Feature Maps, Regularization, and Generalization

Author

Phil Chodrow

Quick Recap

Last time, we considered the problem of empirical risk minimization with a convex loss function. We assumed that we had data, a pair \((\mathbf{X}, \mathbf{y})\) where

\(\mathbf{X}\in \mathbb{R}^{n\times p}\) is the feature matrix. There are \(n\) distinct observations, encoded as rows. Each of the \(p\) columns corresponds to a feature: something about each observation that we can measure or infer. Each observation is written \(\mathbf{x}_1, \mathbf{x}_2,\ldots\). \[ \mathbf{X}= \left[\begin{matrix} & - & \mathbf{x}_1 & - \\ & - & \mathbf{x}_2 & - \\ & \vdots & \vdots & \vdots \\ & - & \mathbf{x}_{n} & - \end{matrix}\right] \]
\(\mathbf{y}\in \mathbb{R}^{n}\) is the target vector.
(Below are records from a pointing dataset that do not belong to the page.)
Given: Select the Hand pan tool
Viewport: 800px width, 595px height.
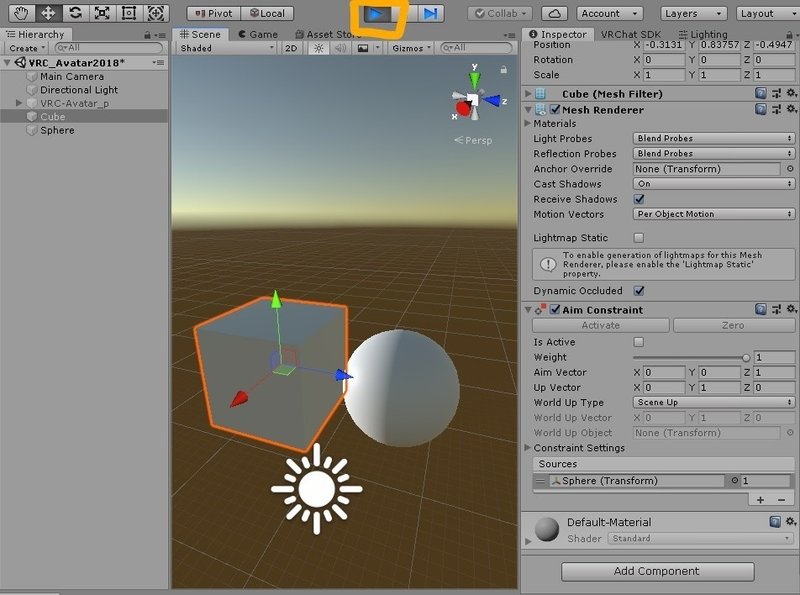Looking at the screenshot, I should 21,13.
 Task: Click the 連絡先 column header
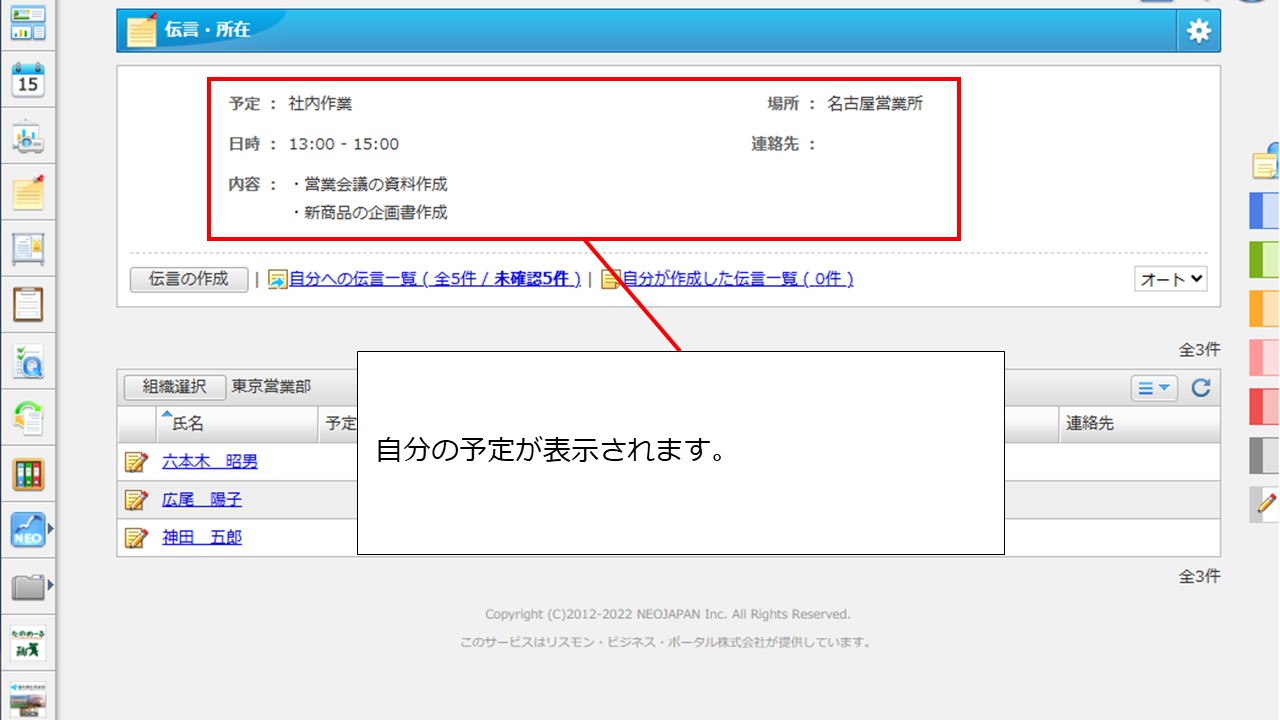click(1089, 424)
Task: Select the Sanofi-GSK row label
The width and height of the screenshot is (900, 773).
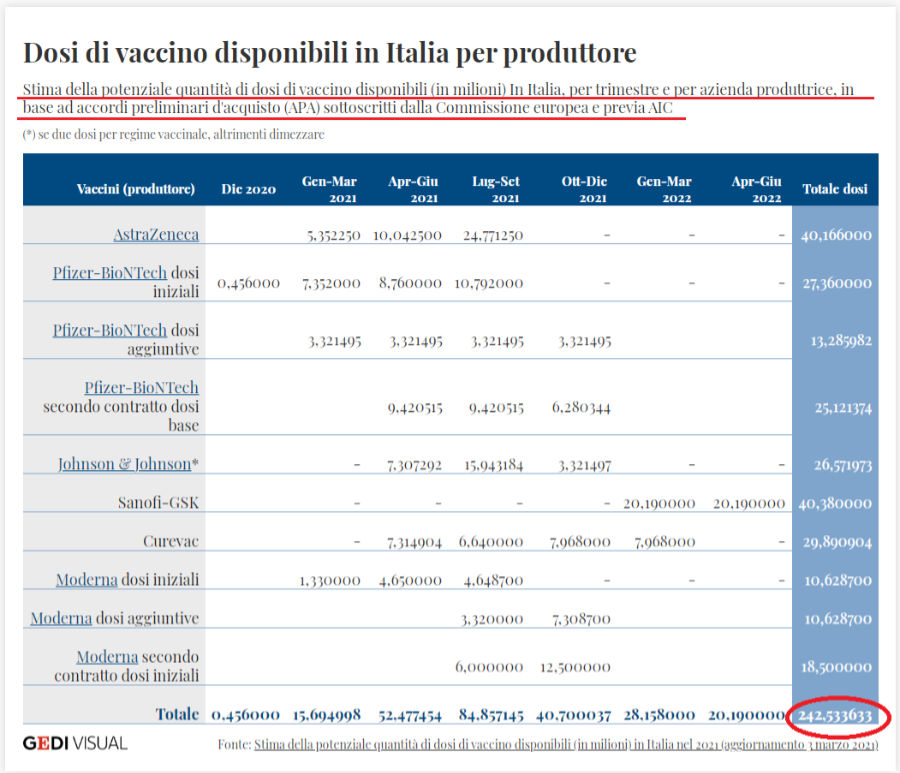Action: click(x=158, y=503)
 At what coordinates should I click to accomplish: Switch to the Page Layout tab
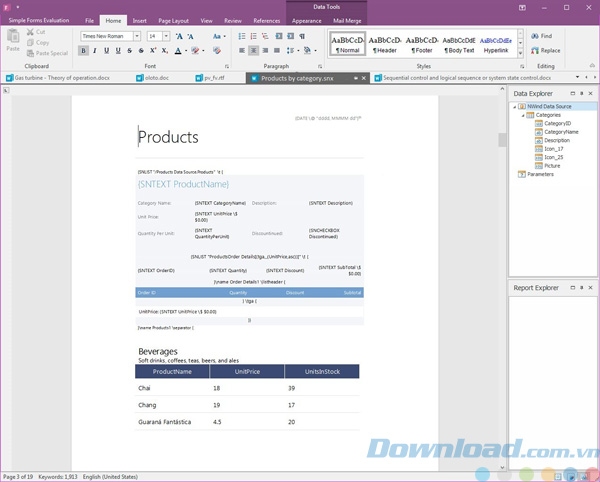(x=175, y=20)
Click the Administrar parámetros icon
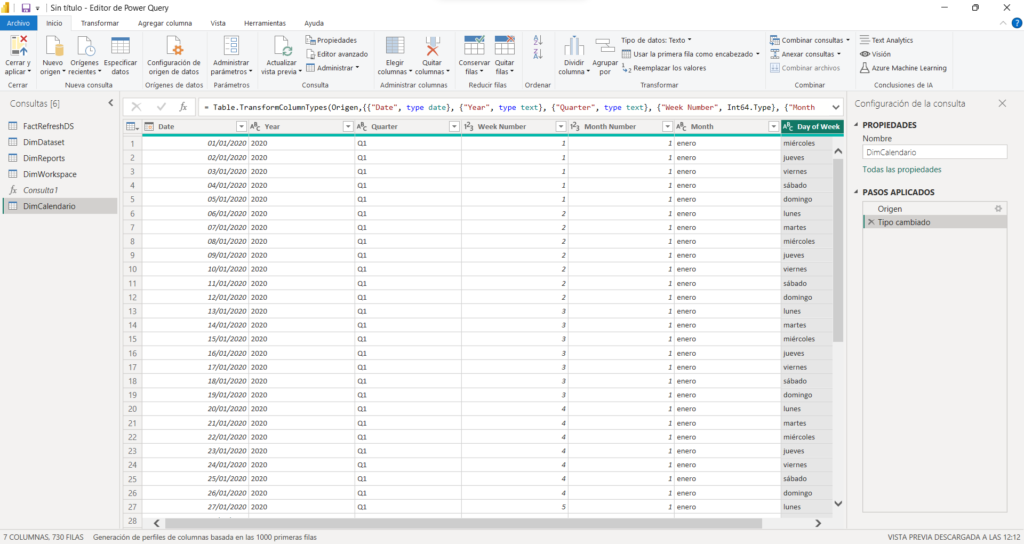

The target vector gives a label, value, or outcome for each observation.

Using this data, we defined the empirical risk minimization problem, which had the general form \[ \hat{\mathbf{w}} = \mathop{\mathrm{arg\,min}}_{\mathbf{w}} \; L(\mathbf{w})\;, \tag{1}\] where \[ L(\mathbf{w}) = \frac{1}{n} \sum_{i = 1}^n \ell(f_{\mathbf{w}}(\mathbf{x}_i), y_i)\;. \]

Here, \(f_{\mathbf{w}}:\mathbb{R}^p \rightarrow \mathbb{R}\) is our predictor function, which takes in a feature vector \(\mathbf{x}_i\) and spits out a prediction \(\hat{y}_i\). We are still assuming that \(f_{\mathbf{w}}\) is linear and therefore has the form

\[ f_{\mathbf{w}}(\mathbf{x}) = \langle \mathbf{w}, \mathbf{x} \rangle \tag{2}\]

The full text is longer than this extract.